BRIEF 1 –
Answer these questions from the article on Bolivia's presidential election.
(a) In what year did Bolivians kill Che Guevara?
(b) The passage of which agreement preceded Castro and Chavez's swing south?
(c) On what date is the Bolivian election set?
BRIEF 2 – Write what follows the final sentence of the article on Bolivia's presidential election.

SOURCE TEXT –
== Segment start ==
From | Investors.com

Posted 9/21/2005 | Latin America: Bolivia has a presidential election coming up that could affect an entire continent. Maybe that's why the dictator of Cuba has "a big plan" to win it.

At first blush, Fidel Castro's interest in Bolivian affairs seems far-fetched. For 40 years, he treated the Andean state with indifference. He seemed to lose interest after angry Bolivians knocked off the invading Che Guevara in 1967.

All that aside, it looks like Castro's old dreams of continental dominion have awakened amid opportunity.

Since passage of the Central American Free Trade Agreement in July, Castro and his ally, Venezuelan President Hugo Chavez, have swung south in their effort to influence hemispheric affairs. And in Bolivia they've found an increasingly grim political situation ripe for exploitation.

Their Bolivian political apprentice, Evo Morales, is closing in on the presidency ahead of the Dec. 4 election. His rapid rise in the polls is a direct result of Castro's pump priming.
== Segment end ==
Saved entries –
== Segment start ==
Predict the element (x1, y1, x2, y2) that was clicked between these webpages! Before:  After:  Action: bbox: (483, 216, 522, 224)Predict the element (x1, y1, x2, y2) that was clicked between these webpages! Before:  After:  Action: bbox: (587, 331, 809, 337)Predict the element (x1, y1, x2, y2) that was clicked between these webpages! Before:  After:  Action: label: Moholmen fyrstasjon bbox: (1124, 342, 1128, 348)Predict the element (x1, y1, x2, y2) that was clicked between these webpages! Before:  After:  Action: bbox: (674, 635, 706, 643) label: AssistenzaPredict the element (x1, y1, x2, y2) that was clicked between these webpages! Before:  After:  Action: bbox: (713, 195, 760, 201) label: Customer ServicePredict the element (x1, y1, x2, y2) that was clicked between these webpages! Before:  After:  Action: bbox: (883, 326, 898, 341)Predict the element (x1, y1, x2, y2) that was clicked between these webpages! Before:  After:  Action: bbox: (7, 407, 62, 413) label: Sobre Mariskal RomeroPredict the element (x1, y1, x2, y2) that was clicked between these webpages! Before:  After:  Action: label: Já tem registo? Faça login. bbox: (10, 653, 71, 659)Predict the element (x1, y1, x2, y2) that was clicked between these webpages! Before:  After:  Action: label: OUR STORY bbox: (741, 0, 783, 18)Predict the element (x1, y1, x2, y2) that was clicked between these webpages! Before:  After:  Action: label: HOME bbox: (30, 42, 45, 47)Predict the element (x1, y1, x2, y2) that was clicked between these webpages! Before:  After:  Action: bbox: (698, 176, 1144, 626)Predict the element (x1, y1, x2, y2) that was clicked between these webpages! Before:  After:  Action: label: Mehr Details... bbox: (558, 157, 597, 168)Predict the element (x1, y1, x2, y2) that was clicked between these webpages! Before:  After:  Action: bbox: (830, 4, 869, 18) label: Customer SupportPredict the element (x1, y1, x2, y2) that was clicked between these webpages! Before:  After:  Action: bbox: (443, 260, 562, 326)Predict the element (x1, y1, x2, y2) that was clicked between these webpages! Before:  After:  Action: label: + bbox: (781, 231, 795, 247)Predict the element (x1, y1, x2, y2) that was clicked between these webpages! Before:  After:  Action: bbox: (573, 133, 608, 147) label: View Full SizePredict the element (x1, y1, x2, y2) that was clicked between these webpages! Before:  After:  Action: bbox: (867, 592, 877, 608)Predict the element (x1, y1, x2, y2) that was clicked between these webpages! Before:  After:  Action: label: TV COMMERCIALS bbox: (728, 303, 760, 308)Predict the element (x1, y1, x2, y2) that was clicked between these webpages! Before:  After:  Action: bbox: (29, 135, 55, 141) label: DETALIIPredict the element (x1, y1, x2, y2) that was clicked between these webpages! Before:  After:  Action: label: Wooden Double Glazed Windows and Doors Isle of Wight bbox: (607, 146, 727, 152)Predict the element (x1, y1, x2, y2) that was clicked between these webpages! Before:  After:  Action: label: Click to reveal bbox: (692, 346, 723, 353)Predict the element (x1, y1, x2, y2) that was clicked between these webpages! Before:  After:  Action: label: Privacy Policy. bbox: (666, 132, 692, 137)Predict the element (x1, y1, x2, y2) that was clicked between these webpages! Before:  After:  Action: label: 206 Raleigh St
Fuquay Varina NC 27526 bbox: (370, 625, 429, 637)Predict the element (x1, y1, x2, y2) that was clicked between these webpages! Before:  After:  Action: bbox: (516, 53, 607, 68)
== Segment end ==
WRITTEN RESPONSE 1 –
(a) 1967
(b) The Central American Free Trade Agreement
(c) Dec. 4

WRITTEN RESPONSE 2 –
Cuban state media recently trumped a new "cooperation" program for Bolivia's municipalities. Bolivian villages affiliated with Cuba's openly favored leftist party will now get "free" Cuban doctors at their doors, eye surgery in Cuba, sports programs, medical scholarships and "services" for children and the elderly.

Morales, leader of Bolivia's coca-growers' union, plans to be Castro's second willing domino on the South American continent.

On his own, he commands only 18% of the vote on a basis of angry ethnic and urban politics. But Castro's and Chavez's "aid" seems to be changing that. Morales has now taken the lead, with 28% of voters saying he's the man, enough to secure victory in Congress. Huey Long-style politics, even if Castro does it, seems to work pretty well in weak Latin American economies with depressed democracies.

The tactic is the same one that Chavez, at Castro's direction, used to buy support for himself during his recall referendum last year in Venezuela.

As Morales benefits from Marxist patronage from abroad, he has a second advantage because he is up against a caretaker government of few resources, meaning no competing pork-barrel programs.

Morales saw to that in June when he toppled his second president in two years by blocking roads and threatening to nationalize the energy industry. Not surprisingly, 80% of foreign investment in energy exploration fled in just three months.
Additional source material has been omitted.